1階にLDKと水周り、2階は個室という1、2階が分離した日本の家のパターンにとらわれず、どの部屋も使いこなせる家にしたいという希望がかないました。今は家の中にいろいろな景色があって、飽きません。友達とお茶をしようとしたら、それぞれが自分の好きな場所に行ってお茶をしているということもありました。住んで楽しい家ができたと思っています。


■建築家・丹羽哲矢さんから一言

 住まいは住む人の物語が生まれる場所です。物語が生まれるということは、日々生活は変化していくということです。住まいを新たに建てようとしたときに持っていたそれまでの物語は、新たな住まいができた時から次の物語へと引き継がれていくことになります。
 住まいづくりをする時に、僕がこだわっているのは、施主がどんな人で何に喜び、悲しむのかを感じとることです。その人が培ってきた何十年かの物語を一人ひとりが持っていて、そこからその人の感性は形づくられているからです。
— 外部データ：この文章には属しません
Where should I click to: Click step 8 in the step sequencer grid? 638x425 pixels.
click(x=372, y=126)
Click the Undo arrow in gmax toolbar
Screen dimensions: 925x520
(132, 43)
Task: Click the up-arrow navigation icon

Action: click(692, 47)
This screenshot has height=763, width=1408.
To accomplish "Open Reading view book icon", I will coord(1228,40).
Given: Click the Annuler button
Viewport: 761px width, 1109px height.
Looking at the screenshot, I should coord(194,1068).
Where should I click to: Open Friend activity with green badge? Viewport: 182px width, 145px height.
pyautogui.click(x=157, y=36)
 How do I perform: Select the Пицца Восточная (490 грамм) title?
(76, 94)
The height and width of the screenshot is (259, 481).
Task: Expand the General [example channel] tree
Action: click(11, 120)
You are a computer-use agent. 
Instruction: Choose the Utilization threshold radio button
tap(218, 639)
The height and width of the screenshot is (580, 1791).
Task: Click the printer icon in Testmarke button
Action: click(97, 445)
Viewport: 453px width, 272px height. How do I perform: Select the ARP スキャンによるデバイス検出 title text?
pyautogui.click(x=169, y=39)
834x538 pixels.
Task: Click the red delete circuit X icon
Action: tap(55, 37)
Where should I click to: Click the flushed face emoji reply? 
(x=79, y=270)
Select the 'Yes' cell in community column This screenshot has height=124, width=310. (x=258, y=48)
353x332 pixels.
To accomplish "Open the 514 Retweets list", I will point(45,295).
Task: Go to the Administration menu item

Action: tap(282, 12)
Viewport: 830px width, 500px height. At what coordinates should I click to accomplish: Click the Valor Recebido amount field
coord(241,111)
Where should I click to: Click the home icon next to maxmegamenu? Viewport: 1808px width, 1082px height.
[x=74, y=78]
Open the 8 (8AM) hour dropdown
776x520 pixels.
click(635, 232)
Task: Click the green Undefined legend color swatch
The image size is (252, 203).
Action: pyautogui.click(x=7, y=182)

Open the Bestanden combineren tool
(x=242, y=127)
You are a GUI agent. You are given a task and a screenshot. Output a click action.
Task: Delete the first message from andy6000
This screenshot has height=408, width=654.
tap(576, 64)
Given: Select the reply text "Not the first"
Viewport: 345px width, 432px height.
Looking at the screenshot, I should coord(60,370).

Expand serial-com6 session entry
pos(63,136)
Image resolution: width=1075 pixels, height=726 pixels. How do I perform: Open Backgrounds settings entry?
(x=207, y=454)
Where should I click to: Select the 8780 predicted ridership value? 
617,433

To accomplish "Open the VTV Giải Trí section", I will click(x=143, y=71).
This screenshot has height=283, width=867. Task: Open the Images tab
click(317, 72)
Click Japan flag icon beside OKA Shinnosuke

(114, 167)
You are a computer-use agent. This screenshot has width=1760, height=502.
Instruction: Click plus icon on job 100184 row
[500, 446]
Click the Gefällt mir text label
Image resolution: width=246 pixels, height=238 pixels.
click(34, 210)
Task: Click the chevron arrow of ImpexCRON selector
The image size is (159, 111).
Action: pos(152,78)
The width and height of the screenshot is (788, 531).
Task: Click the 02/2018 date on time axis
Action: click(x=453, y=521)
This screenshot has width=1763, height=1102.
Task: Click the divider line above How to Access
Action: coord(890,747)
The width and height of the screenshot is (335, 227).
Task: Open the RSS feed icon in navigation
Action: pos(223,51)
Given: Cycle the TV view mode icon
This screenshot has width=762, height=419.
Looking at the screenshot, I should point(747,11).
 その人となりを感じとることで、どのような時間の過ごし方ができる場をつくるべきかが見えてくるのです。それは些細な会話から気づくことがあります。多くの場合、具体的すぎる要望よりも、何気ない一言にこそ、本当の気持ちがこめられているように感じます。
 確かに、機能的で具体的な要望もあるでしょう。しかし、それらは住まいの骨格をつくってくれるとは限らないのです。もちろん、住みづらい住まいは結局は愛着が持てないものとなりがちですし、使い勝手などの機能は満足するべきだと思っています。でも、それだけでは何かが足りないように思うのです。
 施主の中にある、むしろ断片的でたよりなく思えるイメージには言葉にできない何かが含まれていて、それら言葉にできないけれど、確かに存在する固有のイメージたちをすくいとること、それらを住まいという空間としてまとめあげ次の物語につなげることが建築家に求められているのだと思っています。
 機能的に説明できなかったり、理論的に説明できなかったりする「何か」に住まいが持つべき本質があって、それが物語を生むのだと僕は信じています。